そのようにみてきますと、神道においてはは八百万の神を拝するなどと言いますが、そのことの正当性も明らかではありませんか。
私は多神教と言われる神道神学の神学としての正当性を支持します。また、もし、世界に我が宗教は普遍宗教であると名のる個別宗教があるならば、神道もまた、宗教源でもあり、学問源でもあり、人間の存在源でもある普遍存
につながっているからには、普遍宗教であると名のることについて、他のいかなる個別宗教にも劣らず、対等に、その資格を持っています。 (この一文は、本ブログ・その77の検討を別の角度から論じてみました)    



宗教源は一つ、その宗教源から個別に特化した宗教が、人類の持っている諸々の宗教、そういう認識から、私はこのブログに「万教一源」という題をつけました。
もし、世界の諸宗教のなかに、自分たちの宗教は宗教源の全体を、言い換えれば唯一の普遍存在の真理全体を特権的、独占的に管理し、解釈し、運用する宗教だと主張するものがあるとしたら、それは違う、とそのことを言いたくて、あれやこれや検討を続けています。
宗教間対話や協力は、そのことを互いに認め合うことなしには進まないのではないでしょうか。反面、そのことを互いに認め合うならば、私たちの宗教はこのような神意を受けているとか、このような啓示を持っている、などと紹介し、対話相手の宗教から、どのような神意を受けているのか、どのような神託を与えられているのかを教えてもらう、そのことで、諸々の個別宗教と普遍宗教源との関係がどうなっているのかを、人類規模で考えることができることになるのではないでしょうか。
また、啓示や神託から始まる宗教ばかりでなく、啓示や神託を目指す宗教の立場からすれば、諸科学・諸学問の成果や課題を共有しながら、宗教源にして存在源でもある普遍存在と人類の関係はいかにありうるか、あるべきか、そういうことについて、意見を交換するなかで、この地球上における自分たちのあるべきようを探求することができるのではないでしょうか。
考えようによっては、人類の歴史上はじめてそういうことに取り組むことが可能となったのが、いまの時代であるとも言えるでしょうし、いまの時代になってはじめて人類はその必要性を切実に意識することになったとも言えるのではないでしょうか。
神道の宗教としての普遍性と独自性ということを、前回のブログ(その84)に記しましたが、宗教の普遍性とは何かについて、検討しておおきたいと思います。
まず、宗教の普遍性とは、自らを普遍宗教だと名のれば、自動的に普遍宗教の地位につくことができる、といようなものではない、そのことは明らかです。                     神道の歴史において、祭政一致を宣言すれば、実態もそうであるとは言えないし、そのことが実現するようなものでもないこと、それは、実現や達成が至難な探求課題であり、しかもなお、目標として掲げ続けるべき課題であることを、本ブログでも少々検討しました(その60~64)。

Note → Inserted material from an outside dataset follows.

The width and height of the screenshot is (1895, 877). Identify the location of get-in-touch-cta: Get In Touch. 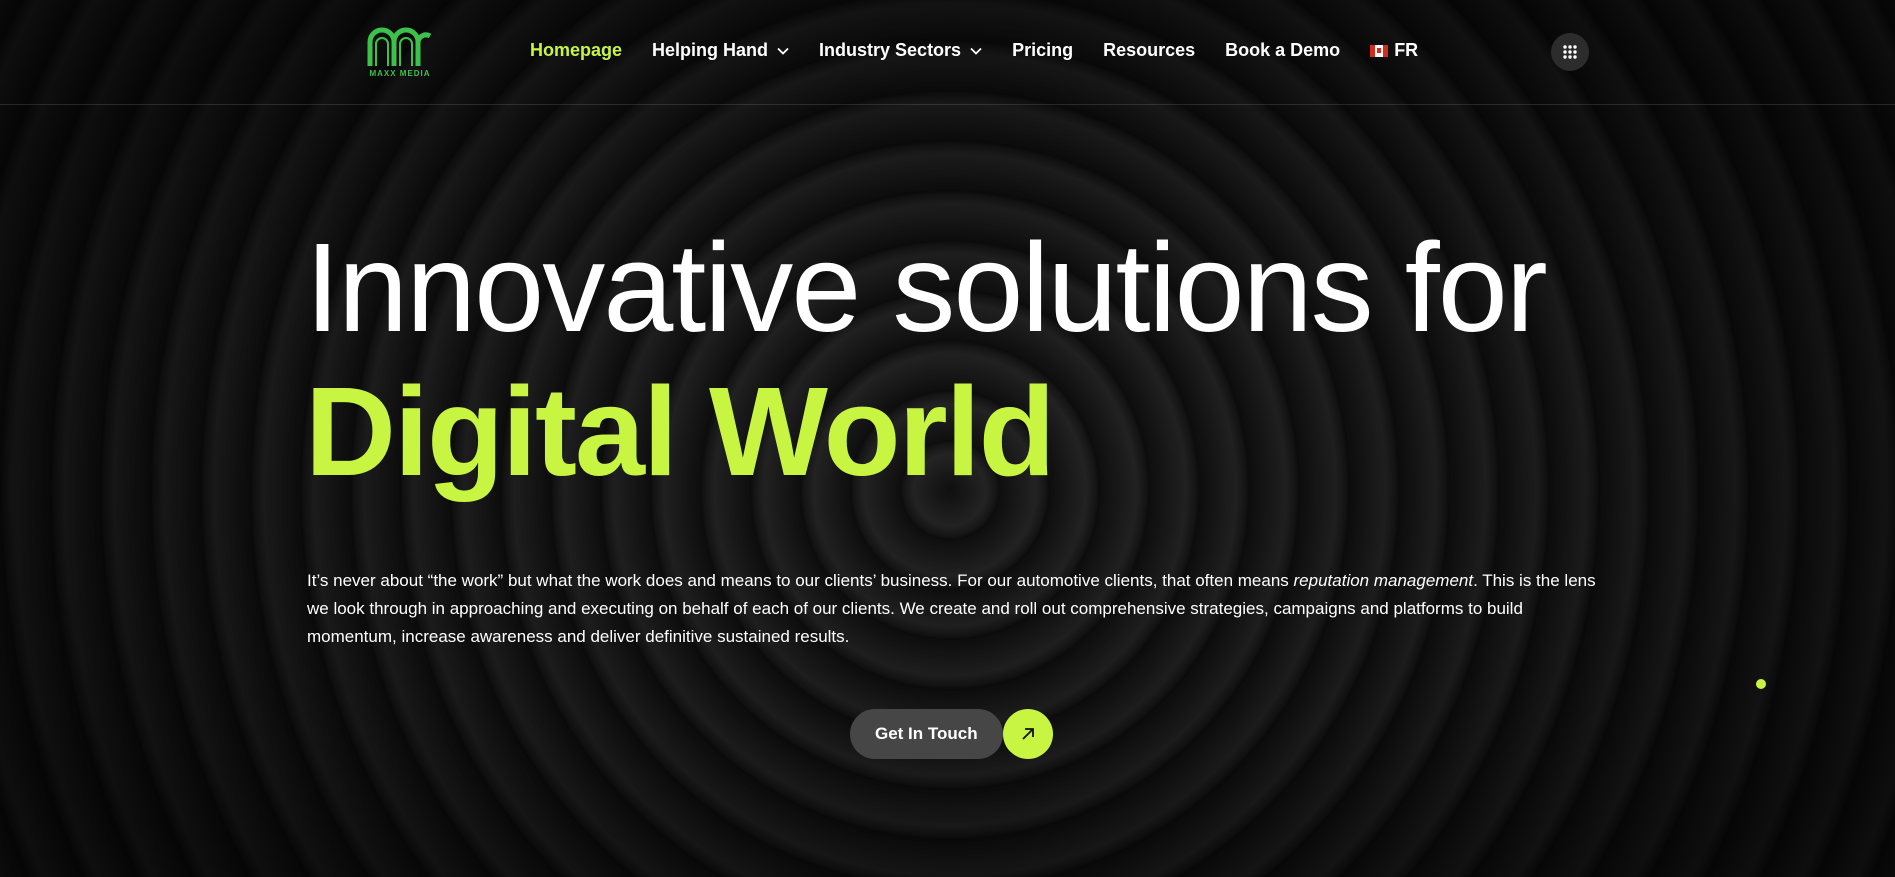
(952, 734).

世界の諸宗教のうちに、普遍宗教はあるか。無条件にそう言えるものは一つもない、一つの例外もない、そう言っても、そう言ったことのゆえに普遍存在としての神から罰せられることはない、と私は信じています。                                          特権的に普遍宗教の地位に就いて、人類は、自他共にそのことを認めるべきである、そういう宗教は一つもない、と言っても、神を冒涜することにはならないと思います。

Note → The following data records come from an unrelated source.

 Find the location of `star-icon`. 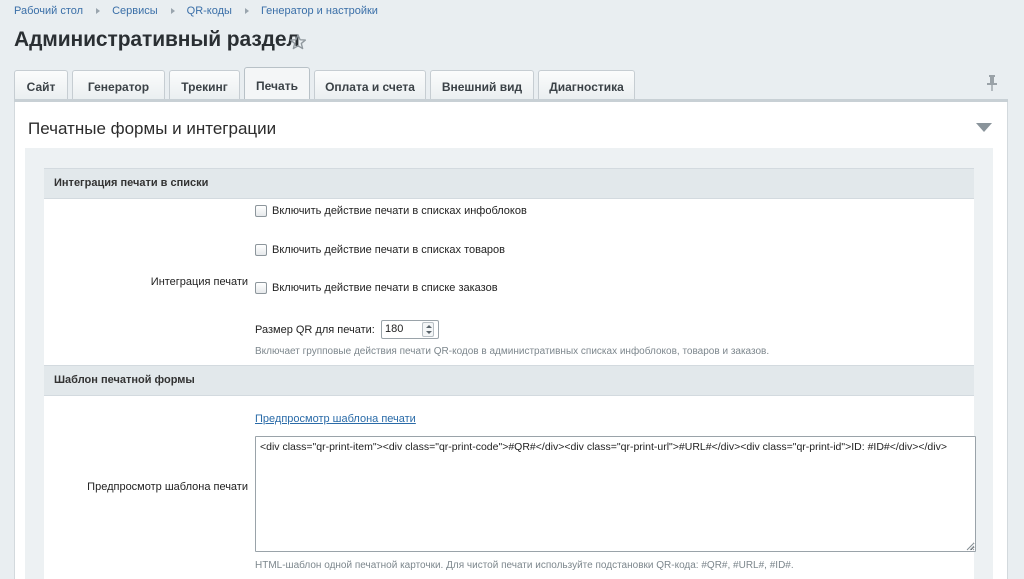

star-icon is located at coordinates (298, 42).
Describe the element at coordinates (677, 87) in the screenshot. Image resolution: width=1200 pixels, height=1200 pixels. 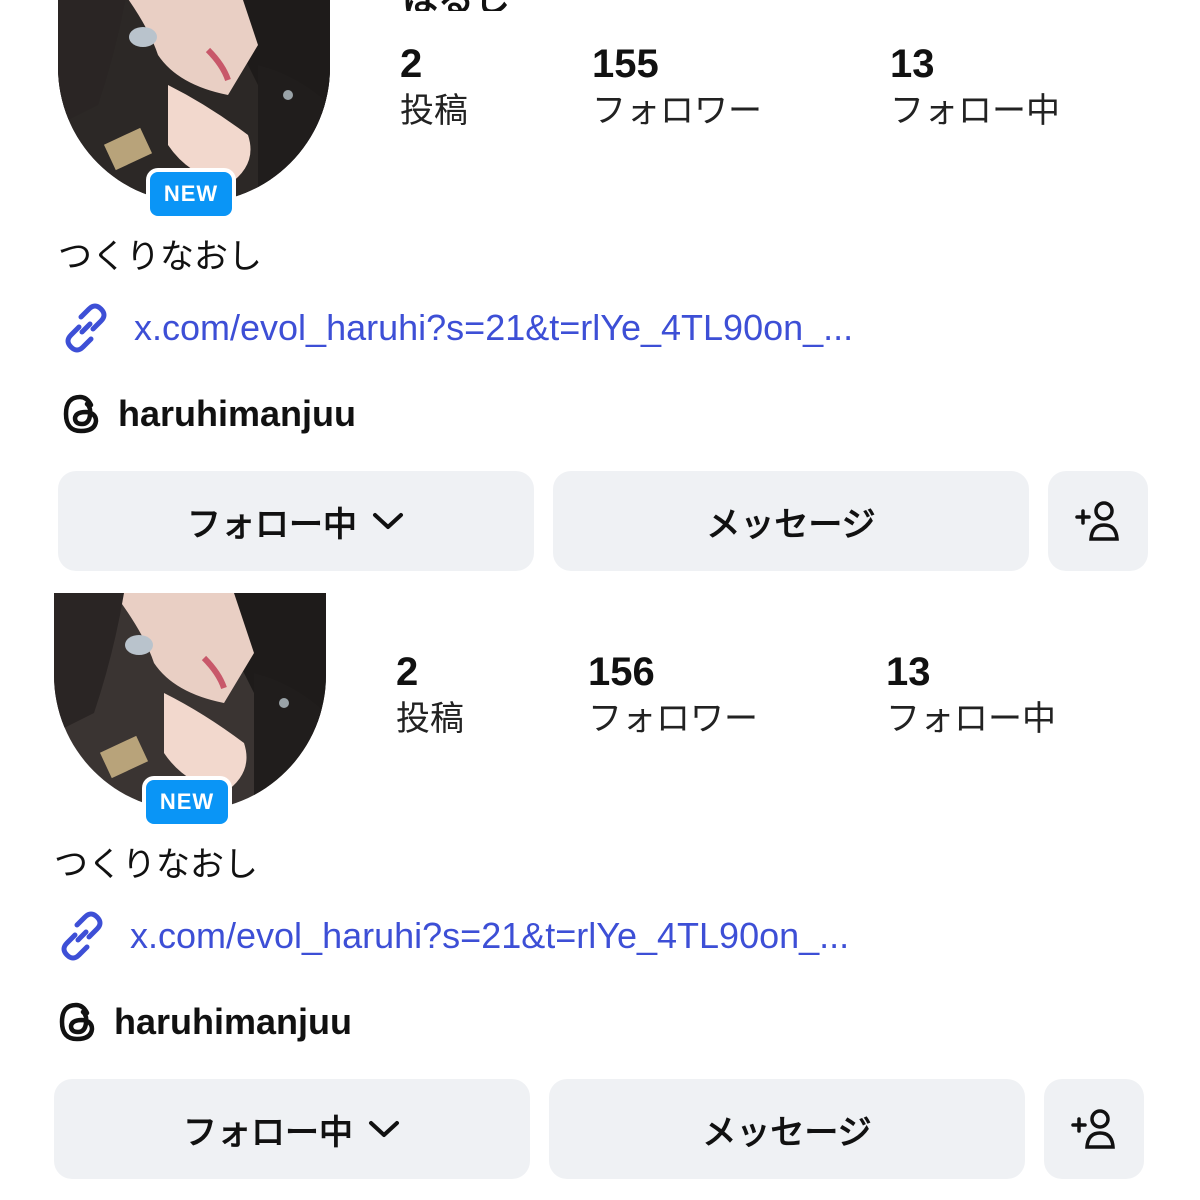
I see `stat-followers: 155 フォロワー` at that location.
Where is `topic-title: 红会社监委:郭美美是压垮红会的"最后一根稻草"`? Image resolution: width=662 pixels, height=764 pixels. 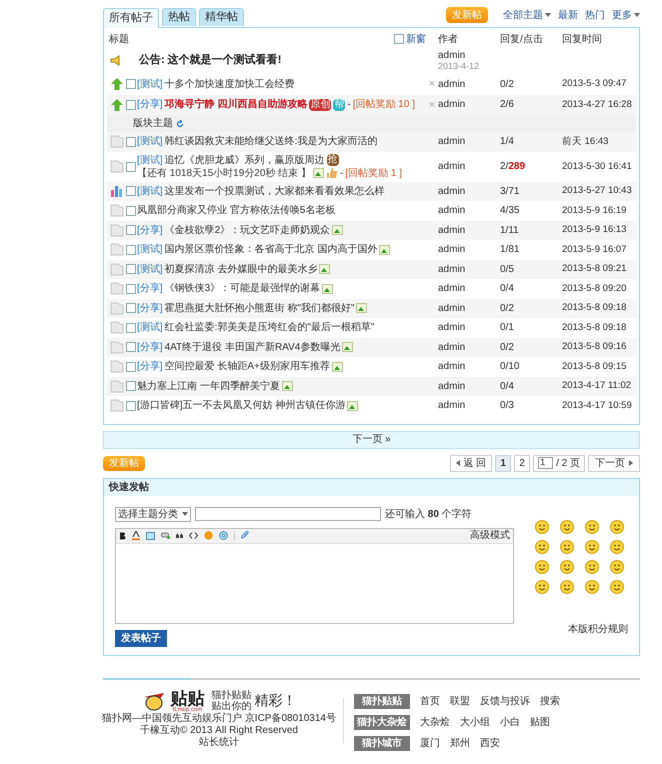 topic-title: 红会社监委:郭美美是压垮红会的"最后一根稻草" is located at coordinates (269, 328).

なぜか。人類が持っているこの地球上に存在する宗教は、どの宗教にせよ、いかに普遍存在としての宗教源とのつながりが強く、密接であろうとも、普遍存在としての神(あるいは、法、理、道など、他の呼称で呼ぶにしても)から、その権能全体を専権的に委託されているなどと自称することのほうが、神に対する越権行為であることはあきらかだからです。

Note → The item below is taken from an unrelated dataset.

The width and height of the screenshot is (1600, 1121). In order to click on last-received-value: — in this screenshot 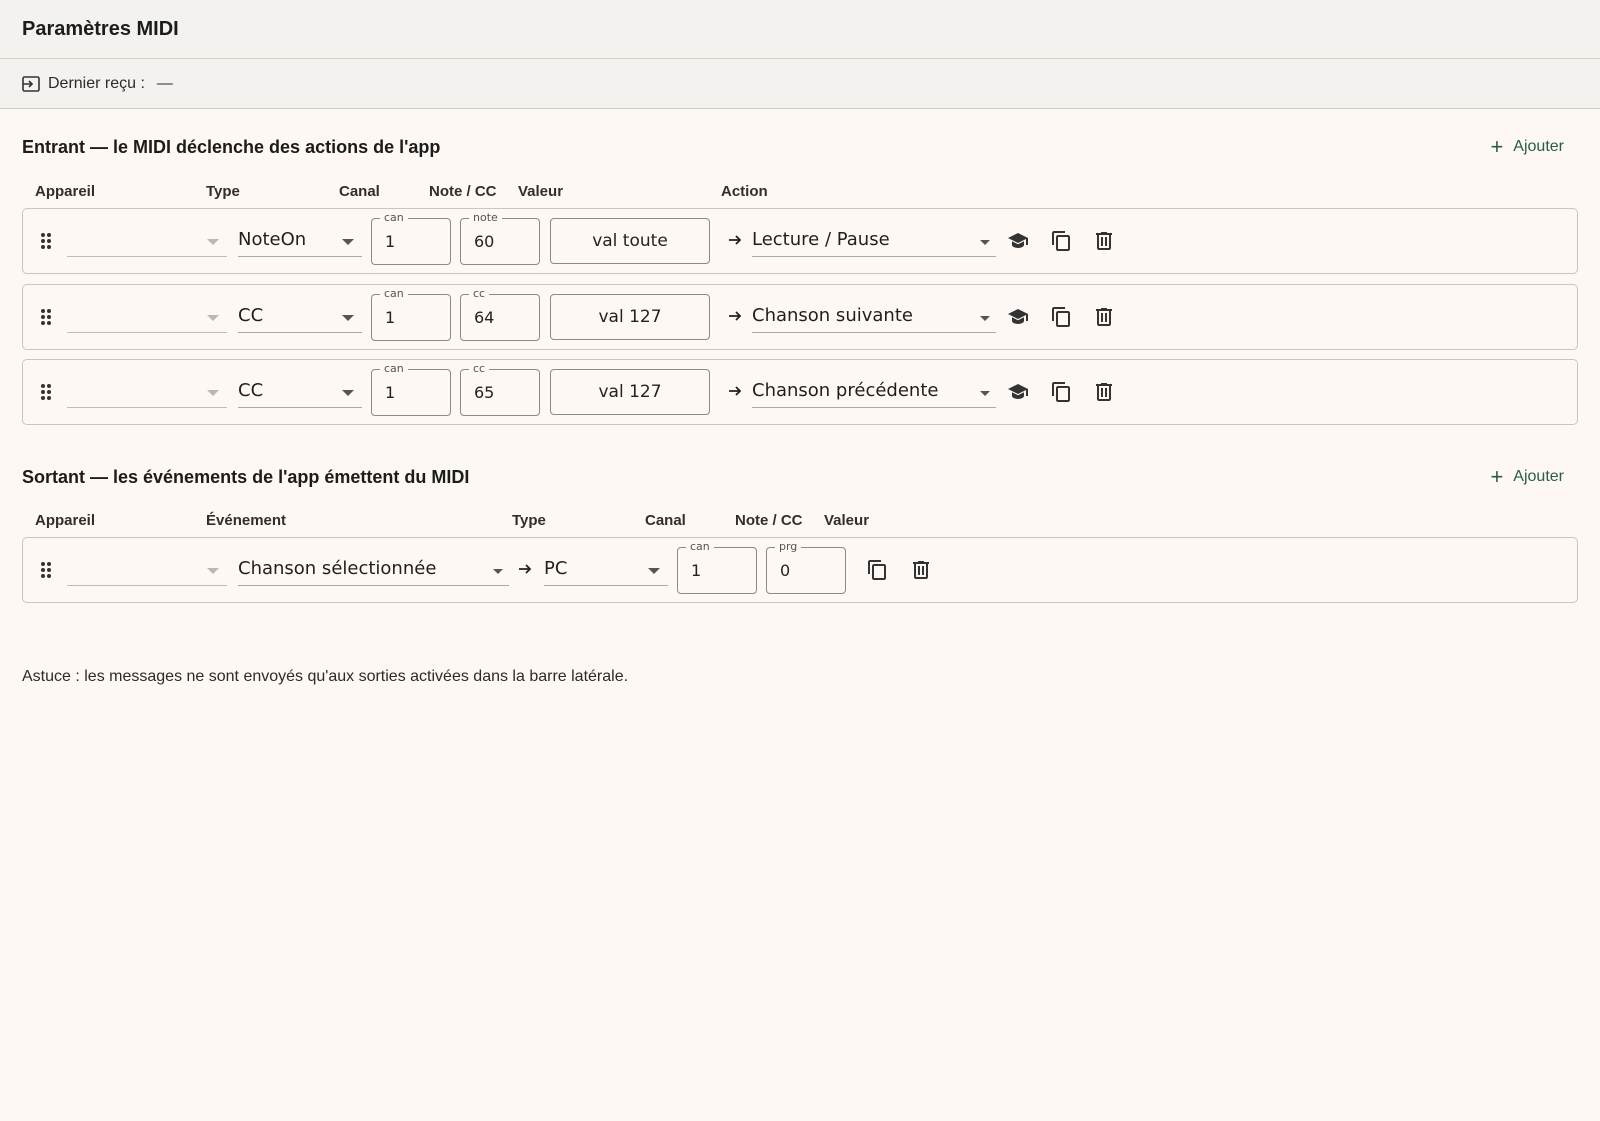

神は人間の知力や認識力を超える存在であり、人間圏内で話題にされるような公平性や公正さをはるかに超える公平で公正な存在である、と信じてよいでしょう。ですから、人間内部からみても公正さや公平性を欠くとみられるようなことばや行為を普遍神由来のものだとして承服するわけにはいかない、そういう事例を、私たちは人類の歴史のなかで学んでいるのではないでしょうか。
そこで、神道は、この唯一の普遍的存在である神(宗教源としての普遍存在)とつながっており、あるいは、つながろうとしているからには、自らの身分を宗教としての普遍性を持っていると紹介することは、世界の他のいずれの宗教と対話する場合でも、正当であり、有効であると思います。
しかし、神道は、普遍存在のはじめからおわりまで、天地宇宙のはじからはじまでを委託管理するべく神権を受けているなどとは、言えるはずもなく、言ったこともない、そういう意味では、個別の宗教であり、神道としての独自性を持っていることもまた、はっきりしています。
そして、神道について言える宗教としての普遍性と独自性は、他のいずれの宗教においても、言えることだ、というのが、きょうの検討事項です。